I push through the double doors, the scent of antiseptic and copper clogging my throat. The nurse at the front desk barely gets a word in before I spot Matteo pacing at the far end of the hall, phone pressed to his ear, voice clipped and sharp.
“I need full lockdown protocols. Firewalls, off-site backup…yes, even that ghost server. Fucking implement it. Now.”
He doesn’t look up when I walk past.
Mara’s sitting on one of the blue vinyl chairs against the wall. She’s still in her dinner dress—blood on her collar, dried and crusted, her hands locked in her lap. She doesn’t blink. Doesn’t cry.
I stop in front of her and crouch. “Mara.”
Nothing.
I touch her knee gently, but she just flinches. No eye contact. No movement. She’s gone somewhere inside herself.
Fuck.
“Where is he?” I ask without turning around.

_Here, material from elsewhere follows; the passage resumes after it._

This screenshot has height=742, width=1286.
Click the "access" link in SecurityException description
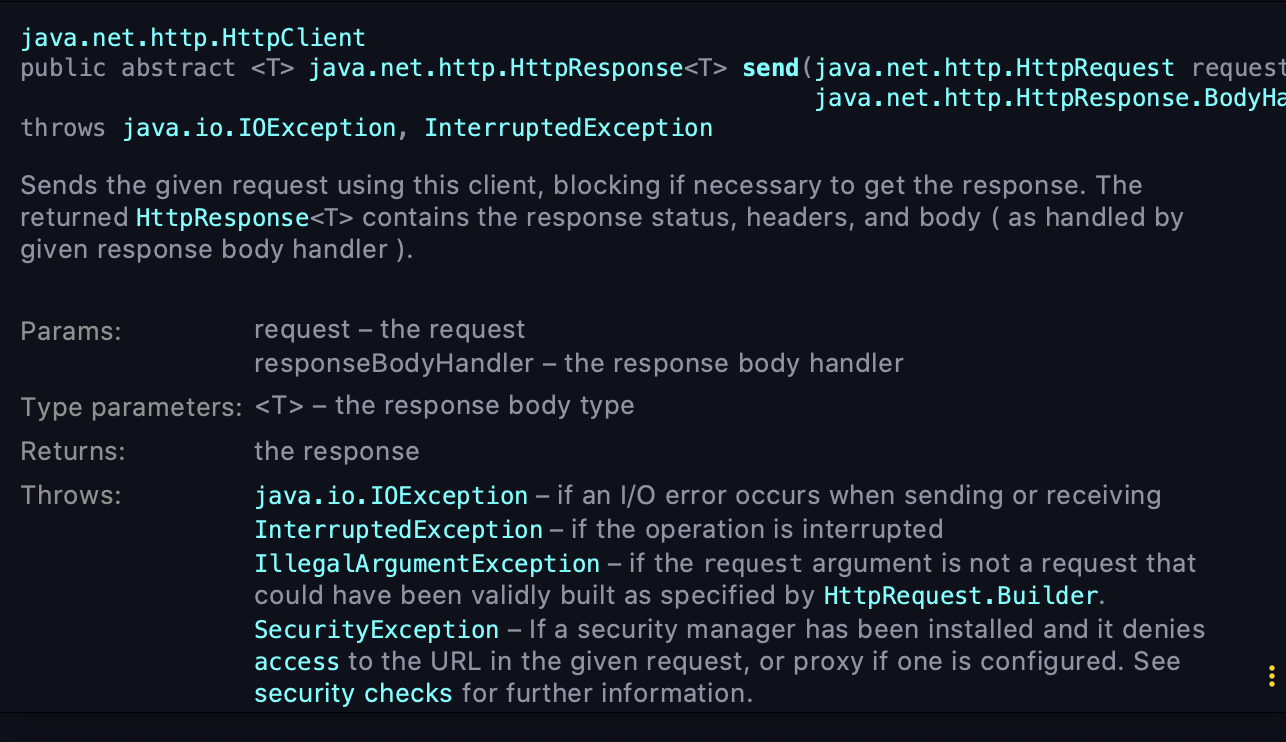pyautogui.click(x=297, y=662)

“Room 3,” Matteo mutters, not missing a beat in his call. “No, not the internal node. Bypass it through the external mask. You want us lit up again?”
I head toward Room 3. The hallway feels longer than it should, like the hospital’s stretching itself just to make me walk through it slower.

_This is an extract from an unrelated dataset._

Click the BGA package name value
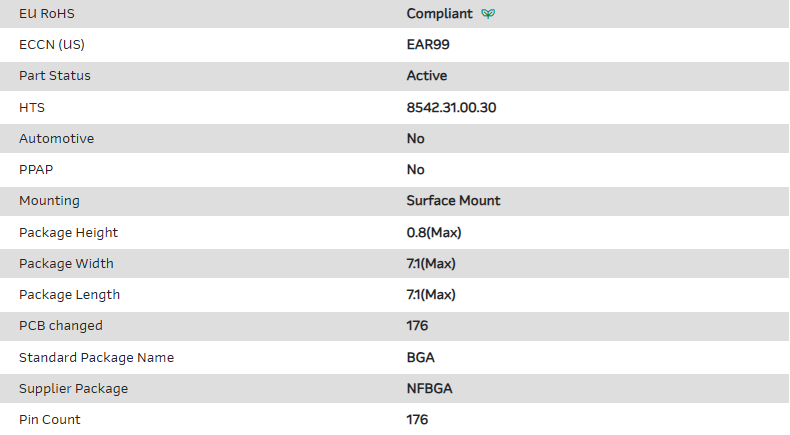The width and height of the screenshot is (790, 435). click(x=420, y=357)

My boots echo. I don’t try to soften the sound. I knock once.
“Come in.” His voice is low. Dangerous.
I step inside.
Emiliano’s still in the same clothes from dinner. His white button-down is spattered in blood—Ma’s blood. His sleeves are rolled to the elbows, forearms taut as he leans against the window ledge. His jaw works from side to side, like he’s chewing glass.
He doesn’t turn to look at me. Just stares out at the city like it can give him answers.
“I moved her,” I say. “She’s safe.”
Now he looks. And if looks could kill, I’d be buried beside the fuckers who opened fire in our house.
“You moved her,” he repeats quietly. Too quietly.
“She didn’t know?—”
“Shut up.”
I grit my teeth.
He steps away from the window, slow and measured, like a fuse being lit. “I told you to bring her in. To keep her close until we figured out what the fuck happened.”
“And I did.”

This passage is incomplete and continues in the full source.